● **Short problem 1**:
In the Vitis AI text, how many images are used for the calibration process, and where are they taken from?

● **Text block**:

########

You can use either VART C++ or Python APIs to write the hybrid application for the ARM CPU, then compile it. The application is called "hybrid" because the ARM CPU is executing some software routines while the DPU hardware accelerator is running the FC, CONV, ReLU, and BN layers of the CNN that were coded in the xmodelfile.
All explanations in the following sections are based only on the CIFAR-10 dataset; the commands for the Fashion-MNIST dataset are very similar: just replace the sub-string "cifar10" with "fmnist".
Step 2, training, is the longest process and requires GPU support.
As Deep Learning deals with image data, you have to organize your data in appropriate folders and apply some pre-processing to adapt the images to the hardware features of the Vitis AI Platform. The first lines of script run_all.sh call other python scripts to create the sub-folders train, val, test, and cal that are located in the dataset/fashion-mnist and dataset/cifar10 directories and to fill them with 50000 images for training, 5000 images for validation, 5000 images for testing (taken from the 10000 images of the original test dataset) and 1000 images for the calibration process (copied from the training images).
All the images are 32x32x3 in dimensions so that they are compatible with the two different datasets.
The MNIST dataset is considered the hello world of DL because it is widely used as a first test to check the deployment flow of a vendor of DL solutions. This small dataset takes relatively less time in the training of any CNN. However, due to the poor content of all its images, even the most shallow CNN can easily achieve from 98% to 99% of top-1 accuracy in Image Classification.
To solve this problem, the Fashion-MNIST dataset has been recently created for the paper Fashion-MNIST: a Novel Image Dataset for Benchmarking Machine Learning Algorithms. It is identical to the MNIST dataset in terms of training set size, testing set size, number of class labels, and image dimensions, but it is more challenging in terms of achieving high top-1 accuracy values.
Usually, the size of the images is 28x28x1 (gray-level), but in this case they have been converted to 32x32x3 ("false" RGB images) to be compatible with the "true" RGB format of CIFAR-10.
The CIFAR-10 dataset is composed of 10 classes of objects to be classified. It contains 60000 labeled RGB images that are 32x32 in size and thus, this dataset is more challenging than the MNIST and Fashion-MNIST datasets. The CIFAR-10 dataset was developed for the paper Learning Multiple Layers of Features from Tiny Images.

########

Text and element pointing records
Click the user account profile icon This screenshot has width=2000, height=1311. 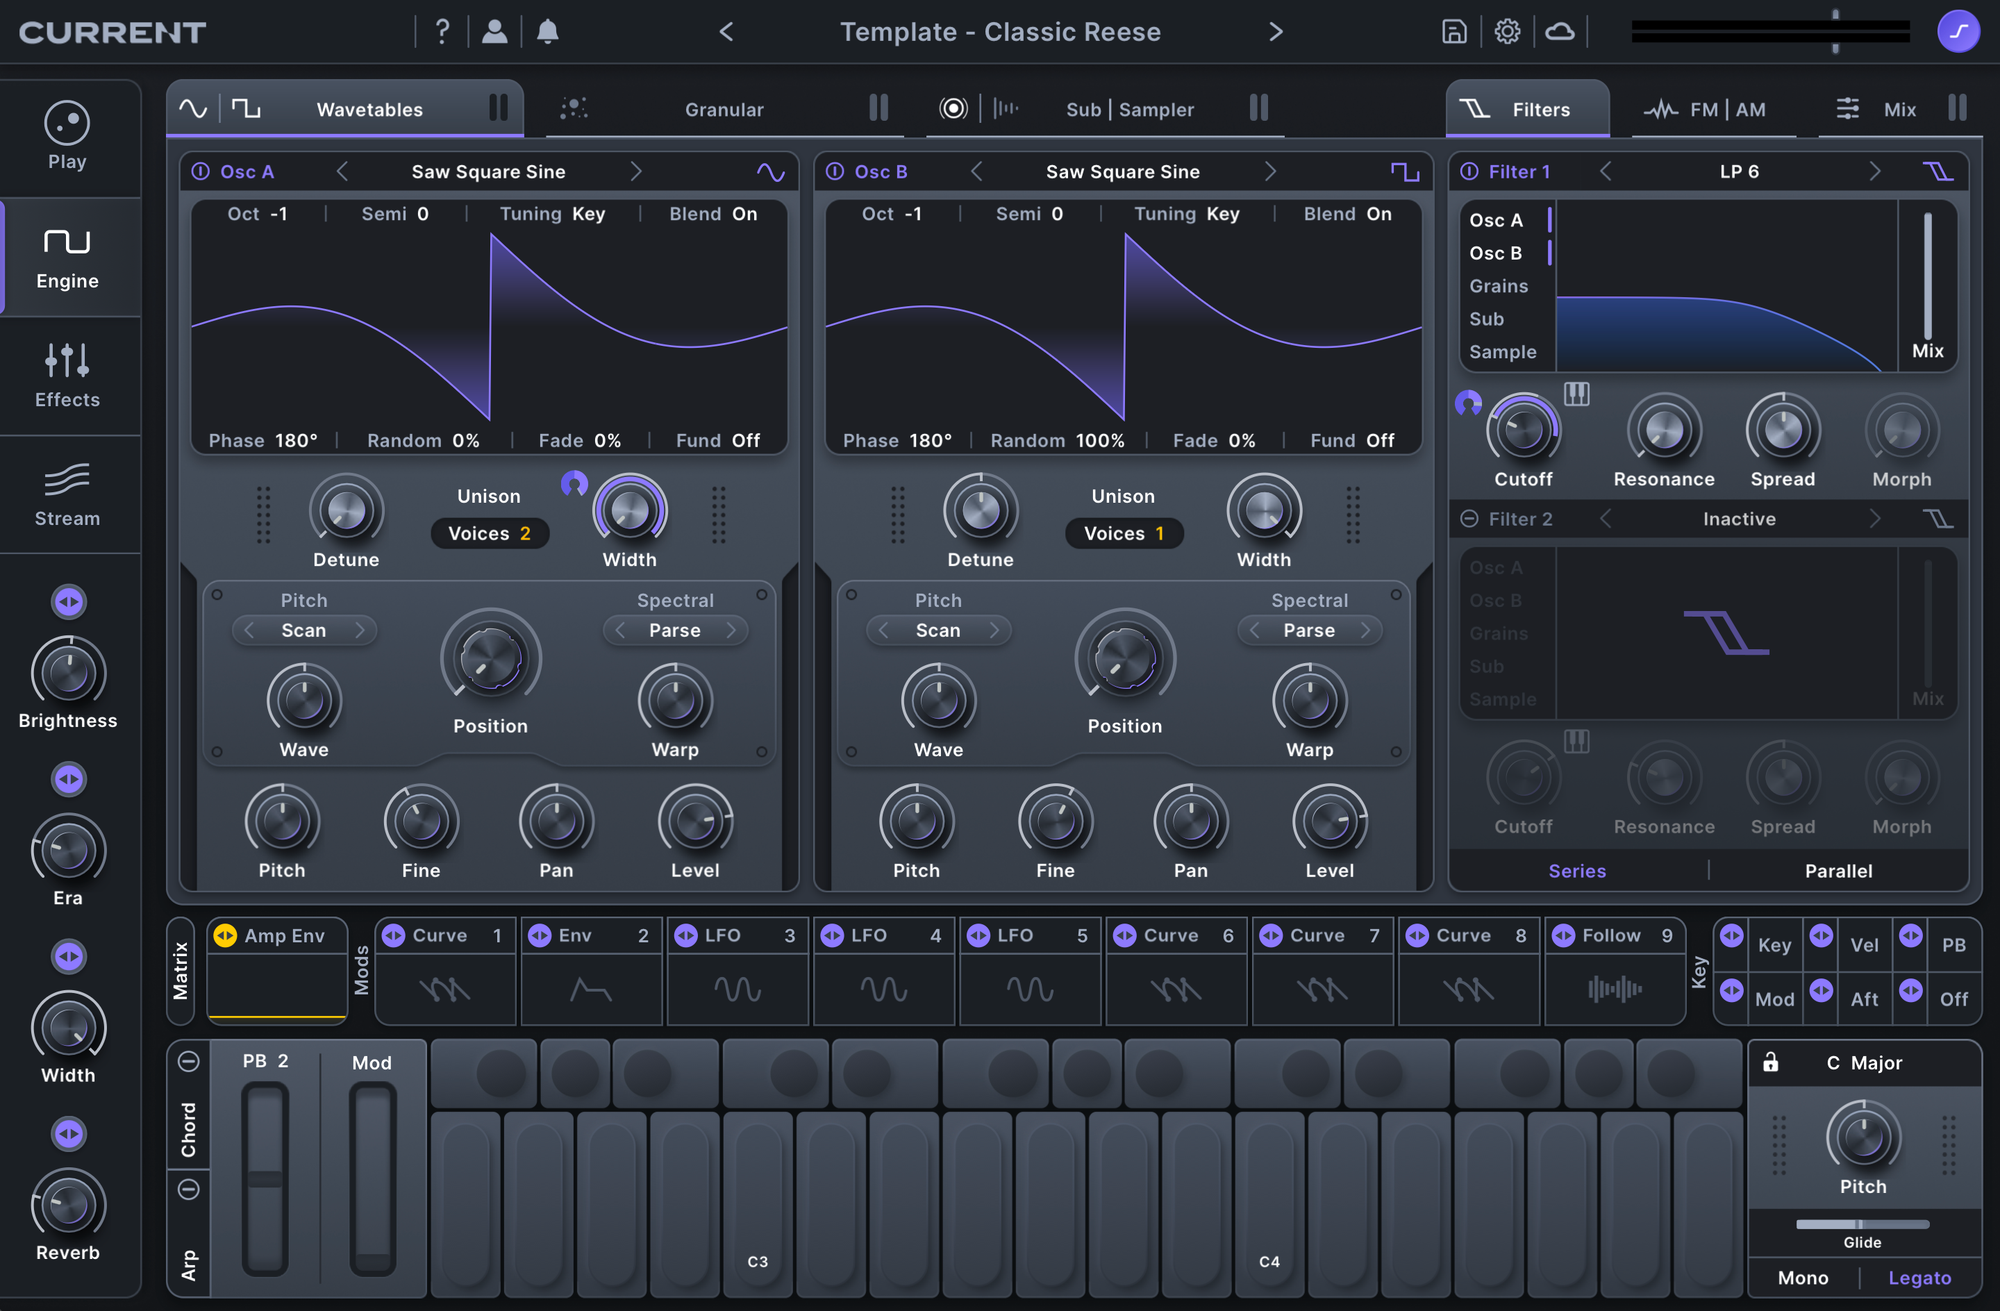click(494, 32)
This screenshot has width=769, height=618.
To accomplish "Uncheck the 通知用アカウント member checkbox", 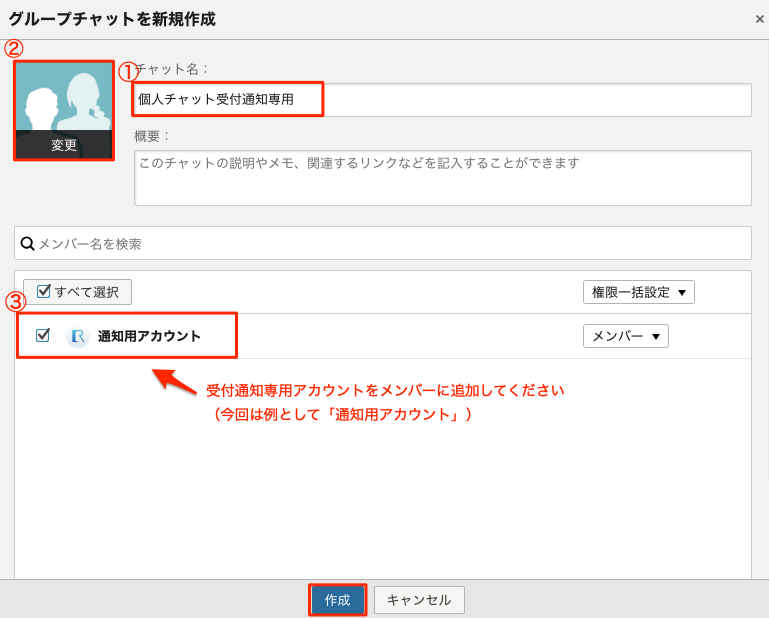I will point(43,336).
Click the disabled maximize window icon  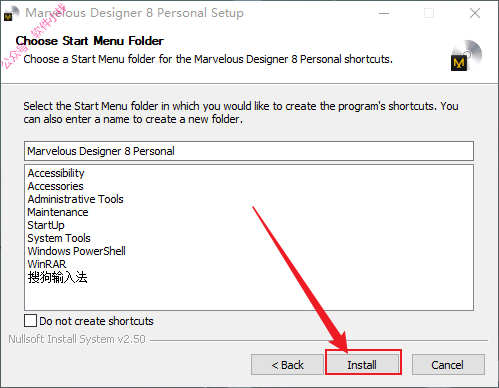[429, 13]
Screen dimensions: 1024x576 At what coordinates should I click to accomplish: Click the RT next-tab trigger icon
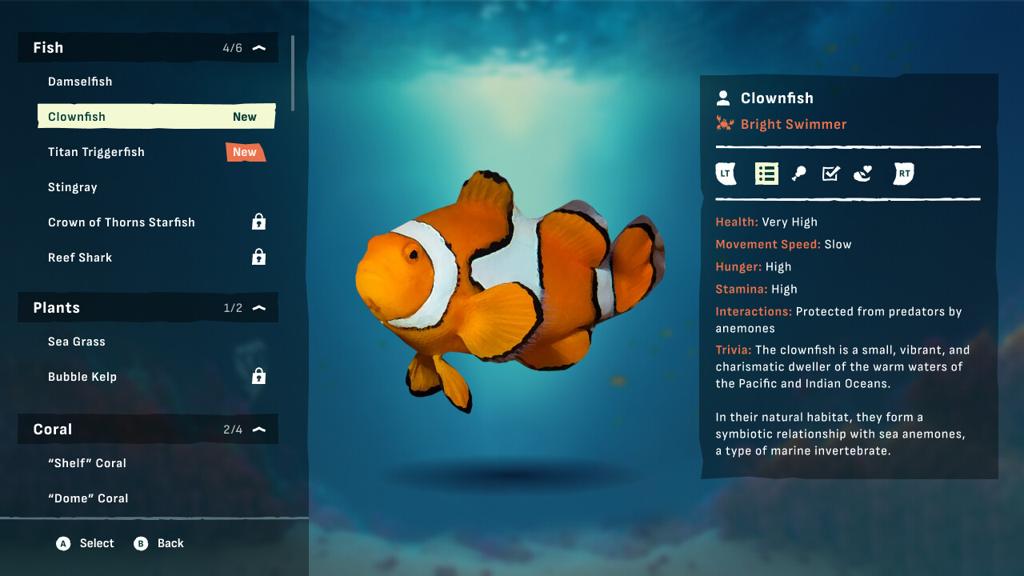904,174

########

● **Short problem 2**:
Format the listing from the line holding "Screen dimensions: 1024x576" through the end of the listing, inclusive, as a Markdown table with the columns Index and Entry, skipping blank lines. Leave the pictures out.

● **Final result 1**:
1000 images, copied from the training images.

● **Final result 2**:
| Index | Entry |
|---|---|
| 1 | Screen dimensions: 1024x576 At what coordinates should I click to accomplish: Click the RT next-tab trigger icon |
| 2 | 904,174 |